At a share price of $99.34, Franklin Electric’s short term share price performance has been mixed, with the stock down 8.35% over 90 days but supported by a 1 year total shareholder return of 11.99%, suggesting momentum has cooled after earlier gains.
If steady earnings, reaffirmed guidance and dividends have you thinking about income and infrastructure, it could be a good moment to look beyond Franklin Electric and check out 36 power grid technology and infrastructure stocks
With first quarter sales of US$500.44 million, net income of US$34.33 million, and full year net sales guidance reaffirmed at US$2.17b to US$2.24b, is Franklin Electric quietly undervalued, or is the market already pricing in future growth?

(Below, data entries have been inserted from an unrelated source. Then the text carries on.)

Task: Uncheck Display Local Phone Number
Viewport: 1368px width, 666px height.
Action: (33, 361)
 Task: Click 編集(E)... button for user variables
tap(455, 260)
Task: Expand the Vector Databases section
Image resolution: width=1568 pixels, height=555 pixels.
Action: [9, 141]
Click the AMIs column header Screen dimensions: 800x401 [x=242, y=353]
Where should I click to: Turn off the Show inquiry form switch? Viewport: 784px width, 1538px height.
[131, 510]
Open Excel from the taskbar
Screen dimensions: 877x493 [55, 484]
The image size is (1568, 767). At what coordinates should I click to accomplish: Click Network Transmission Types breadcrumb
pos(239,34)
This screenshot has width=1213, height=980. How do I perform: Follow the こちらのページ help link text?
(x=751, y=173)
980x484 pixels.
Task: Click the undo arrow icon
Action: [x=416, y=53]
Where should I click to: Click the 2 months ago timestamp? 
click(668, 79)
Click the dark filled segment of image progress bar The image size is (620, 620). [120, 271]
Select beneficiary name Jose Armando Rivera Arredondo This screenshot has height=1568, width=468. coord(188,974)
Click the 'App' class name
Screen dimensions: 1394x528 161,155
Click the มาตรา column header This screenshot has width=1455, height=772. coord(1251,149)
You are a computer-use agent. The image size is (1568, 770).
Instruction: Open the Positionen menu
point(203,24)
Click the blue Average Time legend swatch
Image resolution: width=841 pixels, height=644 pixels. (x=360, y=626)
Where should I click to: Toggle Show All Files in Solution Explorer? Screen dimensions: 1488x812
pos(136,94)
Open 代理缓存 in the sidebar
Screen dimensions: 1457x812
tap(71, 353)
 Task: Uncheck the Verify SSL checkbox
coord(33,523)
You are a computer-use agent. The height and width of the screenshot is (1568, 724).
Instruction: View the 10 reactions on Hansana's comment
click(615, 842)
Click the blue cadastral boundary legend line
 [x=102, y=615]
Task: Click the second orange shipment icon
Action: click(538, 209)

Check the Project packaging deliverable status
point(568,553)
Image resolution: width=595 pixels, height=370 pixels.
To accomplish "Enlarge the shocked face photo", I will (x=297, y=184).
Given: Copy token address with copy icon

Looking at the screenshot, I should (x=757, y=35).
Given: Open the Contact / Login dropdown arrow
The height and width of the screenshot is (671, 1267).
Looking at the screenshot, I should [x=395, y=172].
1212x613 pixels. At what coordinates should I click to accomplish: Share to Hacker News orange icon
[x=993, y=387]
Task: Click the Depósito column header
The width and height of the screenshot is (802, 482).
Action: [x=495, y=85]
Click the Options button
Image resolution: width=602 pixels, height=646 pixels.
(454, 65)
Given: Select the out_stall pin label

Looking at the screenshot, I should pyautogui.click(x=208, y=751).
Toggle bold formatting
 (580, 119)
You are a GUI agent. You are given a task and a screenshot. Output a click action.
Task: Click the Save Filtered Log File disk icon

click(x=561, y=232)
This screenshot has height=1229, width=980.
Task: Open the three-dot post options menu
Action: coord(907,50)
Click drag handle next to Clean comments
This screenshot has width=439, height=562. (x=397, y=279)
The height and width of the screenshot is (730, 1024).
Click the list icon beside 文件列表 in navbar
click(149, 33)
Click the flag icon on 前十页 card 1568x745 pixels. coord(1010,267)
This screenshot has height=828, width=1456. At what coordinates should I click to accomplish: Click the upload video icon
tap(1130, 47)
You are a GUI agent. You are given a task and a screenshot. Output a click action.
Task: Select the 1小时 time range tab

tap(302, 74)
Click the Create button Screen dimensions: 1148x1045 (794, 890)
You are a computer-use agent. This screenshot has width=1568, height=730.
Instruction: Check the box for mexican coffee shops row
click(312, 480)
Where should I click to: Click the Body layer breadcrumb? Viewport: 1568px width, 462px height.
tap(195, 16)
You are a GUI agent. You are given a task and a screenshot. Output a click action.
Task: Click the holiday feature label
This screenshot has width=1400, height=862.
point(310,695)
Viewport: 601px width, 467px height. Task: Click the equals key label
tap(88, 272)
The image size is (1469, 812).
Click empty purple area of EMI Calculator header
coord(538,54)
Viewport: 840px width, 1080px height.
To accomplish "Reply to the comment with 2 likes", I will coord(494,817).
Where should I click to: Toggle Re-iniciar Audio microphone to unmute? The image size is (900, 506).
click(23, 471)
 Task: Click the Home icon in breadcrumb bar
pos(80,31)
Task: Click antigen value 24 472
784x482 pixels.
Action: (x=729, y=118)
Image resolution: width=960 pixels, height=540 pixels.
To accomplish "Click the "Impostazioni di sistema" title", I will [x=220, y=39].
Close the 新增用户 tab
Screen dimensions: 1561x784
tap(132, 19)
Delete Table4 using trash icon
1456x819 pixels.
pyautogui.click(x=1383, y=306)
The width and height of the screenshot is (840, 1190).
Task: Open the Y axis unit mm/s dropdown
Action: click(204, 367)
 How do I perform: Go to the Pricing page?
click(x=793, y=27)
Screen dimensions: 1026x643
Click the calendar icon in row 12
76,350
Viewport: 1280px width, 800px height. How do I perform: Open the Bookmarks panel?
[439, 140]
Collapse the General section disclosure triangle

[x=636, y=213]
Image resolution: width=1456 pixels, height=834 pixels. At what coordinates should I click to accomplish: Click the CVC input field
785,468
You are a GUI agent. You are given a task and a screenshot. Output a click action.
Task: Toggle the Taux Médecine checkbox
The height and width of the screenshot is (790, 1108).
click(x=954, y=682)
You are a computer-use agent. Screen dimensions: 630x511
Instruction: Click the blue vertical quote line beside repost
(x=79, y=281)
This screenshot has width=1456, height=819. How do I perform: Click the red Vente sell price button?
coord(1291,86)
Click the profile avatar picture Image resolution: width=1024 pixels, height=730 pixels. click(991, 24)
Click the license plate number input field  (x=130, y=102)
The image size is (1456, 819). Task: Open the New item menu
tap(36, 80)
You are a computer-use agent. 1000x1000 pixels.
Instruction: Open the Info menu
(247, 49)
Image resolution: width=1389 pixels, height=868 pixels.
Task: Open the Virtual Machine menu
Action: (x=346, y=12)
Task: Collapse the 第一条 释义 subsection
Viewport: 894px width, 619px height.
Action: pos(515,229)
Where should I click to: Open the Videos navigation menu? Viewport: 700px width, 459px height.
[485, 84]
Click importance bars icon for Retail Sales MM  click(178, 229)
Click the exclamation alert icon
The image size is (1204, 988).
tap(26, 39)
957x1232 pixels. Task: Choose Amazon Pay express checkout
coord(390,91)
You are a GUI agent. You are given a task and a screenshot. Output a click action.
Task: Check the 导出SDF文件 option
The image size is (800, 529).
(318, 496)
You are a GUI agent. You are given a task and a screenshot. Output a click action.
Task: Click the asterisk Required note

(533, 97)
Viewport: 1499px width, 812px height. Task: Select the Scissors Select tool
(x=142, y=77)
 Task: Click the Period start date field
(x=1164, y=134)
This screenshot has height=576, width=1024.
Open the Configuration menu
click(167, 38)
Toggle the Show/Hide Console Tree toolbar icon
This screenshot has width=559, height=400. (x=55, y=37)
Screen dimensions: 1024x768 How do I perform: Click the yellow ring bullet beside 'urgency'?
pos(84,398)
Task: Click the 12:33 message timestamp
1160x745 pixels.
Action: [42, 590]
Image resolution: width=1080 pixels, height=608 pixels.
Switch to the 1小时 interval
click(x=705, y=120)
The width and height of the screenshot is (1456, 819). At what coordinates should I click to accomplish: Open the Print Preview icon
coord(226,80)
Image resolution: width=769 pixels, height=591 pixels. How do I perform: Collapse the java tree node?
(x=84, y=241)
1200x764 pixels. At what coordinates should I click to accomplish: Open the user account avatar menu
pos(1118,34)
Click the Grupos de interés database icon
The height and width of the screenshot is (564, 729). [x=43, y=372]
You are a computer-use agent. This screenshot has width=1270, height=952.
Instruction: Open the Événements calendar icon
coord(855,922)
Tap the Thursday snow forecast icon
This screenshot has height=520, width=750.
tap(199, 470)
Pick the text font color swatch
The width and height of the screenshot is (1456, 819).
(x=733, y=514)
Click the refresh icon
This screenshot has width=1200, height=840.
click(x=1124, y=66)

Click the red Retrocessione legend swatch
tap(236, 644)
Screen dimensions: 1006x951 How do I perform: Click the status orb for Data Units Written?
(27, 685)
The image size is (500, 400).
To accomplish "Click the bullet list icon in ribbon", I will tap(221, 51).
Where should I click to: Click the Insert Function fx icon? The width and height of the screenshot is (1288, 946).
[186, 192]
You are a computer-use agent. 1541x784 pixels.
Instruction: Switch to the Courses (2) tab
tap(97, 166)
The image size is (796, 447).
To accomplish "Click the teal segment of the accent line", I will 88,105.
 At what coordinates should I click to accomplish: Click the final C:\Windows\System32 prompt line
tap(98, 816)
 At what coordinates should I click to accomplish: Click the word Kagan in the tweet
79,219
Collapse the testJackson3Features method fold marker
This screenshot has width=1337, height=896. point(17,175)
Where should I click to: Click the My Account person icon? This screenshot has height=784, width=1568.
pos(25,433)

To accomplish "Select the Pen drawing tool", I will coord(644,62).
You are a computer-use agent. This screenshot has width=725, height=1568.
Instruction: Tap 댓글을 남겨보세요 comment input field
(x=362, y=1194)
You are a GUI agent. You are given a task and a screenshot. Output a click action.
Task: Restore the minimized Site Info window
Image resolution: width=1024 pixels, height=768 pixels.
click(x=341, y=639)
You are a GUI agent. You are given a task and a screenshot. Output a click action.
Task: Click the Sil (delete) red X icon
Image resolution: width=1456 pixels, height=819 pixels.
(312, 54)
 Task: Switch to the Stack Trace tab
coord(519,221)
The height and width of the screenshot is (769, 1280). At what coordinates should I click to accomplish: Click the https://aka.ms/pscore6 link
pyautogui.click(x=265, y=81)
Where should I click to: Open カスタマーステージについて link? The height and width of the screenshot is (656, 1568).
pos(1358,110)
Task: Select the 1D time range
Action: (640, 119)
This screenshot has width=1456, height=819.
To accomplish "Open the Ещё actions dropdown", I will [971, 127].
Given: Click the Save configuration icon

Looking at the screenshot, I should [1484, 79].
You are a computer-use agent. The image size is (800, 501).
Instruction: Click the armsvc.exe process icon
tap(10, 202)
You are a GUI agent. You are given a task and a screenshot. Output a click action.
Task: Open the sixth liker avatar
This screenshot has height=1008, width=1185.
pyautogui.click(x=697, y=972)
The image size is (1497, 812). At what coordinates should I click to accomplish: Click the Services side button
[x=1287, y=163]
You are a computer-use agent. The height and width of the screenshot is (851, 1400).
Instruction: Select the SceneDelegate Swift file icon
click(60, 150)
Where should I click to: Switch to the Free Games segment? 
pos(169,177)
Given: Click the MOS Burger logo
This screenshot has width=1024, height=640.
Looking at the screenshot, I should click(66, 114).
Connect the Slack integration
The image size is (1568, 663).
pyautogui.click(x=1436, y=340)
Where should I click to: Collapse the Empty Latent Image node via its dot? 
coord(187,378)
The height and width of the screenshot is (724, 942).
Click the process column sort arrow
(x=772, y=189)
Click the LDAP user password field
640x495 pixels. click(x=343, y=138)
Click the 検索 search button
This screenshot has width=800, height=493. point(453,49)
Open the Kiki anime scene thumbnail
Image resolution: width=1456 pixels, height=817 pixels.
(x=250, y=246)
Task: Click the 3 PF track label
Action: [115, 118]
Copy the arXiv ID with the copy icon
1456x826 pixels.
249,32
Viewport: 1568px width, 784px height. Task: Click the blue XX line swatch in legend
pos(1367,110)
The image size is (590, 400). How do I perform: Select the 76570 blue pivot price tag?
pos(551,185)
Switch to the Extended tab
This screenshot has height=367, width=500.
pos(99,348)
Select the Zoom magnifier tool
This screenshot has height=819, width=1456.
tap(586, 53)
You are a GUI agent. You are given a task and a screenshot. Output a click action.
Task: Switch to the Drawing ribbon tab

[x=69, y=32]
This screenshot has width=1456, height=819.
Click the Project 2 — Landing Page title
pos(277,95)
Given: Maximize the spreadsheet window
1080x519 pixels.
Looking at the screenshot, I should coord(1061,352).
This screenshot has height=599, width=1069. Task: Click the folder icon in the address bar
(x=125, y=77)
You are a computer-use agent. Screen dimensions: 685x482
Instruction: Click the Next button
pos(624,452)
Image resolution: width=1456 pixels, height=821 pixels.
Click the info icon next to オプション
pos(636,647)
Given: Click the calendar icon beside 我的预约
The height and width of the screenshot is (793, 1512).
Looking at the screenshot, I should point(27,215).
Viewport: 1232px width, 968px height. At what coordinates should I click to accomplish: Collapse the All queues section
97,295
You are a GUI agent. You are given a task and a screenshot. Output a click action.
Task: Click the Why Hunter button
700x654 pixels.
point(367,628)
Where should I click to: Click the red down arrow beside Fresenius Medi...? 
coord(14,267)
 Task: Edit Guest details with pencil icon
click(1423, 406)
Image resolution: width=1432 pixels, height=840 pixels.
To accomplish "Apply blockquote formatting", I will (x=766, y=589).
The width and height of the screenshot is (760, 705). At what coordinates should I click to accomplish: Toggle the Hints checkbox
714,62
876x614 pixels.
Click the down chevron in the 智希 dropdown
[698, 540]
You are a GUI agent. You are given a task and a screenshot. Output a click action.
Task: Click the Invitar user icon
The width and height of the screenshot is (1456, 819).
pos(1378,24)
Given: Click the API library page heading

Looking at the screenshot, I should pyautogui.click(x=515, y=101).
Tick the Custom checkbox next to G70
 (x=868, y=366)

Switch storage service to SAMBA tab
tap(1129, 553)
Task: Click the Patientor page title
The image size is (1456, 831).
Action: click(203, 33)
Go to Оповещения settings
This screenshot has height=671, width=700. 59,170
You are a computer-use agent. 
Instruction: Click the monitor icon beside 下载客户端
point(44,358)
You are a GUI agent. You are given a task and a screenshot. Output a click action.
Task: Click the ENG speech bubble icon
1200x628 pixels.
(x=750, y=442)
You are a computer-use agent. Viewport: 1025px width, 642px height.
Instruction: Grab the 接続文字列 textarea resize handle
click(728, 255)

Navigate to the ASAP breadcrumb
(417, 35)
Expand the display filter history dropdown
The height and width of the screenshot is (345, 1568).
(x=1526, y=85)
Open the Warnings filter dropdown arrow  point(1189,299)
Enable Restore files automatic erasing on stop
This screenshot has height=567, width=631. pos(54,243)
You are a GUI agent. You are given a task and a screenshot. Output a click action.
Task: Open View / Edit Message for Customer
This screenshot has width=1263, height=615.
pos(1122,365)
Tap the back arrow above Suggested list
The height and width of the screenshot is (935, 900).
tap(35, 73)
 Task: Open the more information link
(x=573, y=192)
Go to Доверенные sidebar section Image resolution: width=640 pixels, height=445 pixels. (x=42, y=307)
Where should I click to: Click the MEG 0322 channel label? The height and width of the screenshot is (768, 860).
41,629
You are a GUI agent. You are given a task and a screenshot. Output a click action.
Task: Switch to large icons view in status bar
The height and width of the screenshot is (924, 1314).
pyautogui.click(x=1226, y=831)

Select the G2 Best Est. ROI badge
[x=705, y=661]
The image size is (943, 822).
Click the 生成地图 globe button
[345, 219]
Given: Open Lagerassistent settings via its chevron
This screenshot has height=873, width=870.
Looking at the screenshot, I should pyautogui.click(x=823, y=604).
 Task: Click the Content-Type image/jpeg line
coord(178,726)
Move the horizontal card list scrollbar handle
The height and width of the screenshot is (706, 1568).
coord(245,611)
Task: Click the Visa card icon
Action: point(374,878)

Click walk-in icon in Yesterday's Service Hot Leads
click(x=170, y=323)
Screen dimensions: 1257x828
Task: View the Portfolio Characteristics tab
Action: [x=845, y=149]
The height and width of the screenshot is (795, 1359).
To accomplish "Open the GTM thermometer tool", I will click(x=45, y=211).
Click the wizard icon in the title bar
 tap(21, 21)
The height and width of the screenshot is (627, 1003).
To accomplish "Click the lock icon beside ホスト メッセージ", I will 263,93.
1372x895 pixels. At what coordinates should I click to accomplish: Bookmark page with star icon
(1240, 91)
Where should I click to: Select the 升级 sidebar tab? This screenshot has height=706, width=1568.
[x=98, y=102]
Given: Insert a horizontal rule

Most Popular Narrative: 12.3% Undervalued
With Franklin Electric last closing at $99.34 and the most followed narrative pointing to fair value around $113.25, the debate shifts to whether current earnings and margins can support that gap.
Operational cost actions, restructuring, and supply chain optimizations are driving sustained SG&A leverage and segment margin improvement (notably in Distribution and Energy), which, along with a strong M&A pipeline and disciplined capital deployment, are expected to support above-peer earnings growth.
Curious how earnings growth, margin expansion and a lower future P/E all work together here? One set of assumptions connects these moving pieces into that $113.25 fair value. The interesting part is how much depends on profit margins and buybacks rather than headline revenue growth.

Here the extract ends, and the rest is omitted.